If the transaction rolls back, both the step status revert and the GoodJob record insertion are cancelled atomically. No stuck-enqueued steps, no ghost jobs.

Concurrency safety

The double-enqueue problem

If two upstream steps of a shared downstream complete simultaneously, both coordinator invocations may try to enqueue the downstream step. GoodPipeline prevents this with:

1. FOR UPDATE SKIP LOCKED — one coordinator acquires the row lock; the other skips silently
2. good_job_id null guard — a non-null good_job_id is conclusive proof the step was already enqueued (only valid inside a row lock)
3. Status guard — the coordinator checks coordination_status == "pending" inside the lock

Callback exactly-once

dispatch_callbacks_once uses a FOR UPDATE locked transaction with the callbacks_dispatched_at timestamp as a guard. Even if recompute_pipeline_status is called concurrently from multiple code paths, the callback bundle fires exactly once.

Retry model

GoodPipeline never inspects exceptions during retry attempts.

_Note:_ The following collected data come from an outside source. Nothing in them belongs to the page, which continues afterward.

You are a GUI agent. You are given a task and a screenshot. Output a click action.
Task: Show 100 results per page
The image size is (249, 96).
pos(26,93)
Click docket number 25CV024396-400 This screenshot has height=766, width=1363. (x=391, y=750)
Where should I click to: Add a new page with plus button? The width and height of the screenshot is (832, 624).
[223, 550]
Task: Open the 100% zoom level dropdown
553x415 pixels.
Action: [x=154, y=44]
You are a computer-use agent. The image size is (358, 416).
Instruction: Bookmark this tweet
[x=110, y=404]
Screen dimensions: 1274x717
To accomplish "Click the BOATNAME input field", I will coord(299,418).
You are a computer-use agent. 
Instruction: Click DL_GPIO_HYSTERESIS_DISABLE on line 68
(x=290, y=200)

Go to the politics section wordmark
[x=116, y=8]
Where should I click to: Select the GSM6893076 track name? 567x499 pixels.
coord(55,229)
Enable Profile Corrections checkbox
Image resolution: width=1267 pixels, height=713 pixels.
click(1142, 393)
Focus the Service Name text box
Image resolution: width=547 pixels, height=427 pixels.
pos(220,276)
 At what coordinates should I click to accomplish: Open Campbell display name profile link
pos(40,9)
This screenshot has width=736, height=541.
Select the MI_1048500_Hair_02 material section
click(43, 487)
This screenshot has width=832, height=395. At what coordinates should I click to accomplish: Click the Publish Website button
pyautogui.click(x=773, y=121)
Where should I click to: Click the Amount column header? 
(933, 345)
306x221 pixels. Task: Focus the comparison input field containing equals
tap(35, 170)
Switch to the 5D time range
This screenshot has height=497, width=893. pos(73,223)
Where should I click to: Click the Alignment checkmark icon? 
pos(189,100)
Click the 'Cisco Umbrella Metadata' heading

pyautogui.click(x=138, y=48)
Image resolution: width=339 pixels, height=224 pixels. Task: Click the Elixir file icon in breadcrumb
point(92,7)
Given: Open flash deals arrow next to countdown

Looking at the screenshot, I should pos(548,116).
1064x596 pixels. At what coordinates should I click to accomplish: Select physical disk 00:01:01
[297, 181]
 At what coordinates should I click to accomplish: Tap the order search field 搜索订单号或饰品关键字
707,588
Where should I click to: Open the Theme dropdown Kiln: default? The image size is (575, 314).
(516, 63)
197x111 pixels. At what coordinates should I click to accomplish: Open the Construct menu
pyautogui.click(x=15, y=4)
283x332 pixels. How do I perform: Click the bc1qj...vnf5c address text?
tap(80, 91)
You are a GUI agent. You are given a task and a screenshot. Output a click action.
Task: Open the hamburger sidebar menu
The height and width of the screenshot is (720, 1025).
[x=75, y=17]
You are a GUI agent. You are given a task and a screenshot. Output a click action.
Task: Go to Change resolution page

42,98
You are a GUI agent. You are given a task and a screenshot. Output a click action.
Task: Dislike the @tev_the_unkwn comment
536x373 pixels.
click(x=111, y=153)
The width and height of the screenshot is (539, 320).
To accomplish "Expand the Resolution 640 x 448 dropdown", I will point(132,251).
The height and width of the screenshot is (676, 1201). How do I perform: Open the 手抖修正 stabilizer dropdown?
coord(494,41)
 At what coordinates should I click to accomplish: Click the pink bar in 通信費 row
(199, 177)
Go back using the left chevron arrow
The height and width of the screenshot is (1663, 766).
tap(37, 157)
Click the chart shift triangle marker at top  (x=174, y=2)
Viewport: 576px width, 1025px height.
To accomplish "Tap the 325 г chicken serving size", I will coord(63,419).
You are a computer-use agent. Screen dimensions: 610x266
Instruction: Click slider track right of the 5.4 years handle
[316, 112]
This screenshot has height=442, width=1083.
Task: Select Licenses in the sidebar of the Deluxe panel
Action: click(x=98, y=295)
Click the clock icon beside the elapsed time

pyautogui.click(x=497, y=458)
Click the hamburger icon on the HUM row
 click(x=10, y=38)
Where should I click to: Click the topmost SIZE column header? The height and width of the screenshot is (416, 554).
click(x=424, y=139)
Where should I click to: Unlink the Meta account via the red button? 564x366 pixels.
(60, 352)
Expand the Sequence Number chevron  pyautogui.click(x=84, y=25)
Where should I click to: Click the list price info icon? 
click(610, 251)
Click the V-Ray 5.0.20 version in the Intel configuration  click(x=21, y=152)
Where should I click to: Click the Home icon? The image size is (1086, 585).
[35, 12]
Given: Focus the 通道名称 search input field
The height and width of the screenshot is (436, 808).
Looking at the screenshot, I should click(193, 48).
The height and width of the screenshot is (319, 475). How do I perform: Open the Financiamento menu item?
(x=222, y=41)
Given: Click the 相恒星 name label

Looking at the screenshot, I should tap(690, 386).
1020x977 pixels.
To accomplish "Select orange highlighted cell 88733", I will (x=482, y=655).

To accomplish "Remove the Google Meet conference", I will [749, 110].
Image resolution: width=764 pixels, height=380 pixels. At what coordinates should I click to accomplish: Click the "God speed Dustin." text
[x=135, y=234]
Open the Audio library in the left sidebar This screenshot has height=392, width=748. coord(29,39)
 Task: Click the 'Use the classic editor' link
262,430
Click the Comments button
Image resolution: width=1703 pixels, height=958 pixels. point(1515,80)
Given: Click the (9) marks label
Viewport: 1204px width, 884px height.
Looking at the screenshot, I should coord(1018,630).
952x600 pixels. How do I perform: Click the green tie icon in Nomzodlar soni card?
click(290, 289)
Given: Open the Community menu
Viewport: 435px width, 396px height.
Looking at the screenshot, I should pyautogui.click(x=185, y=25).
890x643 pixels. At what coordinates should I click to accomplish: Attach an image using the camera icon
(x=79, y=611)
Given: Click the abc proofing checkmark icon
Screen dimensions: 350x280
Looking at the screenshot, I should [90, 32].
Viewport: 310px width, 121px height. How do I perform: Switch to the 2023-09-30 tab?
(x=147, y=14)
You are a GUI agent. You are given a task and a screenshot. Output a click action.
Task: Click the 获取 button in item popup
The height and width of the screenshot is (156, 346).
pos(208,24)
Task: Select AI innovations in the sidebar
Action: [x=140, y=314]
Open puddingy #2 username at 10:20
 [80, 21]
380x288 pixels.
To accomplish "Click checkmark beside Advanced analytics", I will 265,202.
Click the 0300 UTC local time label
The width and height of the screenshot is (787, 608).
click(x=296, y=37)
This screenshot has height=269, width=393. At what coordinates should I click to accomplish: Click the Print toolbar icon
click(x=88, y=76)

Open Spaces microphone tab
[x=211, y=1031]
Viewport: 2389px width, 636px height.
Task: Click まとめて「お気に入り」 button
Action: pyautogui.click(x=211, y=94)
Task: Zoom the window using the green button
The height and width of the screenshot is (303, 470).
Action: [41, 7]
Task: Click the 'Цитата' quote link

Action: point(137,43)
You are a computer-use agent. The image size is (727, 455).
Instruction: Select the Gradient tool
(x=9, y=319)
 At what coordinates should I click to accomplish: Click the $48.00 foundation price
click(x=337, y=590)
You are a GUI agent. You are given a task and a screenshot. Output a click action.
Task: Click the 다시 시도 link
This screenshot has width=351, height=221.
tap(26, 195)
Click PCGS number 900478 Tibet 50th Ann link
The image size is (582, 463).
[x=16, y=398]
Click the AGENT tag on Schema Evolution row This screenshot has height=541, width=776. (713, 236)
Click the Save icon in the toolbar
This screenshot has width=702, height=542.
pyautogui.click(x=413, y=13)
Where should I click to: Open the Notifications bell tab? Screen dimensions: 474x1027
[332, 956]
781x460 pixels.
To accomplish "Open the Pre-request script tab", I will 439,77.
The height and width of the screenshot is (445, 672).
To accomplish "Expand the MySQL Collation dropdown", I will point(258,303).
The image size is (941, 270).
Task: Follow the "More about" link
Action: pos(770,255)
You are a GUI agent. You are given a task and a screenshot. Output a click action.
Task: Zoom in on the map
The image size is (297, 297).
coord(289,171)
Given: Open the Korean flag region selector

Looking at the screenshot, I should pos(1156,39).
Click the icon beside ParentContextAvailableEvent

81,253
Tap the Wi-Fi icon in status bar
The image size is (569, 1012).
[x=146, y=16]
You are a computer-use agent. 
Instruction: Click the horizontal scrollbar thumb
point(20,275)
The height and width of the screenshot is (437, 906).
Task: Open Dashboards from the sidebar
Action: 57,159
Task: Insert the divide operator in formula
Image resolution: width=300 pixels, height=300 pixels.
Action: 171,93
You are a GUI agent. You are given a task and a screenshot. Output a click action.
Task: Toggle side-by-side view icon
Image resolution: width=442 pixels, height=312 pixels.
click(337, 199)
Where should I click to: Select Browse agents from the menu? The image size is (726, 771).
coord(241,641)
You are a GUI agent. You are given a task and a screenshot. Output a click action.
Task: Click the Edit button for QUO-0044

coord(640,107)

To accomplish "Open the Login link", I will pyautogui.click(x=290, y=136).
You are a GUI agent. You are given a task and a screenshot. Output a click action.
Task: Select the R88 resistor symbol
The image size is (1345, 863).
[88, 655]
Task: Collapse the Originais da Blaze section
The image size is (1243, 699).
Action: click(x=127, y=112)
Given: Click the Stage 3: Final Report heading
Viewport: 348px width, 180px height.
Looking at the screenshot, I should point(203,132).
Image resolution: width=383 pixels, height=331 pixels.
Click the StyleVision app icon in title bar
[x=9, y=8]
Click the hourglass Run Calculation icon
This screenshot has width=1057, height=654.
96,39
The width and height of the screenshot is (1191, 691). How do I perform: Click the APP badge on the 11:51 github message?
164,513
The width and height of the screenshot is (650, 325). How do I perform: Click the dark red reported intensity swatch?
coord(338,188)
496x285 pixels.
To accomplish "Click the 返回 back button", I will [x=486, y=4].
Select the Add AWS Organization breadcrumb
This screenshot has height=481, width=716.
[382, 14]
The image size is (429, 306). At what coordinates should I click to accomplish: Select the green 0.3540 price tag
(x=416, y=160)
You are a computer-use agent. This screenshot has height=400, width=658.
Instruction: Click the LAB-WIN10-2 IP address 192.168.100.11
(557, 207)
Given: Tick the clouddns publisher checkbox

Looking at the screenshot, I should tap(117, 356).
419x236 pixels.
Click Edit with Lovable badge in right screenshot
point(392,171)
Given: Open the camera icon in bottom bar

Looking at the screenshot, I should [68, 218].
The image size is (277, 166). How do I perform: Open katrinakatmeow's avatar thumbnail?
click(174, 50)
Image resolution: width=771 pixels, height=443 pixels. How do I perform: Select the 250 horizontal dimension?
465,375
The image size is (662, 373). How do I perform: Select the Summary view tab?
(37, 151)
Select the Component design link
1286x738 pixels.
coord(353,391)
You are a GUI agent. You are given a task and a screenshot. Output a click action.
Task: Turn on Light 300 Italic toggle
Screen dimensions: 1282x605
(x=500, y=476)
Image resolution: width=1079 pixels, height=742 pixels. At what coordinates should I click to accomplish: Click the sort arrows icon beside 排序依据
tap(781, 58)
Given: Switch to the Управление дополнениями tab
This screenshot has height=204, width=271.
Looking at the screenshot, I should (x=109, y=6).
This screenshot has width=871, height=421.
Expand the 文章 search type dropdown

It only responds to the terminal signal from the step batch's on_finish callback:

GoodJob outcome	GoodPipeline response
Job completed successfully	Step → succeeded
Job raised, retries remaining	No action — on_finish hasn't fired
Job exhausted retries	Step → failed
Job discarded via discard_on	Step → failed

This ensures a step is never prematurely marked failed on attempt 1 of 5.

Design decisions

1. Postgres only -- all state in Postgres, which is what makes atomic enqueue transactions possible
2. One batch per step -- user jobs are enqueued via perform_later, so all ActiveJob semantics (instrumentation, callbacks, retries, discard_on) work as expected
3. Terminal signal comes from batch.succeeded?, not exception rescue
4. coordination_status is the sole decision input -- the coordinator reads only this column
5. :halted is policy-driven -- set via halt_triggered flag, not pattern-derived
6. The coordinator owns all transitions; StepFinishedJob is a thin dispatcher
7. Separate atomic units per transaction boundary to minimize lock contention
8. DAG validation runs at instantiation, before any database writes
9. failure_strategy and on_failure are distinct concepts -- strategy vs. callback, no naming collision

Why these tradeoffs

GoodPipeline is intentionally GoodJob-specific and Postgres-only. This is what enables atomic enqueue transactions — step status transitions and GoodJob record inserts happen in a single database transaction, eliminating an entire class of partial-state bugs that adapter-agnostic gems must work around.

The DAG execution model (vs. strictly sequential steps) adds coordination complexity — row locks, atomic counters, fan-in race prevention — but unlocks parallel execution of independent steps. For workflows where steps have no dependency on each other, this means wall-clock time is bounded by the longest path through the graph, not the sum of all steps.

The four-table data model (pipelines, steps, dependencies, chains) is more tables than a two-table approach, but dedicated dependency and chain tables enable efficient graph queries and keep the step table free of self-referential joins.